離れて暮らす親に手作りおかず 

 それは、突然でした。

 父からの電話で母が緊急入院したことを知りました。―心不全の急性増悪―。それから3ヶ月。ようやく母は自宅に戻ってきました。令和元年、クリスマスのちょっと前。

 でも、弱った母は料理ができません。「したい」という気持ちはあります。「これくらいできる」という気概もあります。でも、実際に台所に立てるかというと、別物です。父は配食サービスを利用しながら、スーパーマーケットのお惣菜を足して、簡単な料理をして「二人で何とかやっていくよ」と話します。しかし、遠方に住む娘としては、そんな話を電話越しに聞きながら…本当に大丈夫なのか???…と、不安でたまりません。

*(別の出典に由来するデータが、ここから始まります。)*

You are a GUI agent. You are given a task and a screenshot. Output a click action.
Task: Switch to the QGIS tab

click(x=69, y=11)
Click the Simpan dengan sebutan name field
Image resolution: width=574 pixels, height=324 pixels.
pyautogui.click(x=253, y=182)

 何かできる手立てはないのか、と画策しました。職場の同僚は手作りのおかずを食べさせたくて、一人暮らしの大学生の息子にクール宅急便で母の味を送るそうです。毎週発送するので、宅急便の人とも顔見知りになって、慣れたら簡単よ、と言われましたが、根はズボラな私にそんなことができるのでしょうか。

 そして、救世主が現れました。いつも図書館で新しい料理本を物色していた私が見つけた冷凍おかずのレシピ集。しかも一食ずつの個食包装ができるので、これなら帰省の時に作りためておけば父にも調理できるかも…。

 急に元気が出た私は、暮れのスーパーへと買い出しに出掛けました。